• Dataset entries

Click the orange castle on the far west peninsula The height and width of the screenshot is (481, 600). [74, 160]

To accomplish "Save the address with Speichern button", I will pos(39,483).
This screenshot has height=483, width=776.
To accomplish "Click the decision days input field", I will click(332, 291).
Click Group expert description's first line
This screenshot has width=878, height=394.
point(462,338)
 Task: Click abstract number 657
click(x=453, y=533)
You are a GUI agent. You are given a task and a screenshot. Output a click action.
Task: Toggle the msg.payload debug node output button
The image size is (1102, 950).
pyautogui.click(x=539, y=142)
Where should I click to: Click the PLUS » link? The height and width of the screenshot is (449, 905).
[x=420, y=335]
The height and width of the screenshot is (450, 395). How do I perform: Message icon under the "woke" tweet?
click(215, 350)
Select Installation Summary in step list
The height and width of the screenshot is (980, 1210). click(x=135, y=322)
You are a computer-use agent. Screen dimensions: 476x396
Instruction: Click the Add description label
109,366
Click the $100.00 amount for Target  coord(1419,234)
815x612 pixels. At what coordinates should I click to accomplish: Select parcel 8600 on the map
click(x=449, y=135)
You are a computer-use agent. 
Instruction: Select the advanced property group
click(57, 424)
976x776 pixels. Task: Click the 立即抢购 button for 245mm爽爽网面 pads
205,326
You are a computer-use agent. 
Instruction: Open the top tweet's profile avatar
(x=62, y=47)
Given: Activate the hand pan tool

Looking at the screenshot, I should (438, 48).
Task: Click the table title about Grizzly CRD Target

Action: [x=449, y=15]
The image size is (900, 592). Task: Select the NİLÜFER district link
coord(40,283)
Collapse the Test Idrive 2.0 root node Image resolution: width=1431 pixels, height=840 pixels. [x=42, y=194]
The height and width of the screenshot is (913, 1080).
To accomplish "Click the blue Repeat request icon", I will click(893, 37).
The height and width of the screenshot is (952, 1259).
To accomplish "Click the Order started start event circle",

• Work item
Could you repeat the listing above, exactly as it is shown?

• Exercise output
Click the orange castle on the far west peninsula The height and width of the screenshot is (481, 600). [74, 160]

To accomplish "Save the address with Speichern button", I will pos(39,483).
This screenshot has height=483, width=776.
To accomplish "Click the decision days input field", I will click(332, 291).
Click Group expert description's first line
This screenshot has width=878, height=394.
point(462,338)
 Task: Click abstract number 657
click(x=453, y=533)
You are a GUI agent. You are given a task and a screenshot. Output a click action.
Task: Toggle the msg.payload debug node output button
The image size is (1102, 950).
pyautogui.click(x=539, y=142)
Where should I click to: Click the PLUS » link? The height and width of the screenshot is (449, 905).
[x=420, y=335]
The height and width of the screenshot is (450, 395). How do I perform: Message icon under the "woke" tweet?
click(215, 350)
Select Installation Summary in step list
The height and width of the screenshot is (980, 1210). click(x=135, y=322)
You are a computer-use agent. Screen dimensions: 476x396
Instruction: Click the Add description label
109,366
Click the $100.00 amount for Target  coord(1419,234)
815x612 pixels. At what coordinates should I click to accomplish: Select parcel 8600 on the map
click(x=449, y=135)
You are a computer-use agent. 
Instruction: Select the advanced property group
click(57, 424)
976x776 pixels. Task: Click the 立即抢购 button for 245mm爽爽网面 pads
205,326
You are a computer-use agent. 
Instruction: Open the top tweet's profile avatar
(x=62, y=47)
Given: Activate the hand pan tool

Looking at the screenshot, I should (438, 48).
Task: Click the table title about Grizzly CRD Target

Action: [x=449, y=15]
The image size is (900, 592). Task: Select the NİLÜFER district link
coord(40,283)
Collapse the Test Idrive 2.0 root node Image resolution: width=1431 pixels, height=840 pixels. [x=42, y=194]
The height and width of the screenshot is (913, 1080).
To accomplish "Click the blue Repeat request icon", I will click(893, 37).
The height and width of the screenshot is (952, 1259).
To accomplish "Click the Order started start event circle",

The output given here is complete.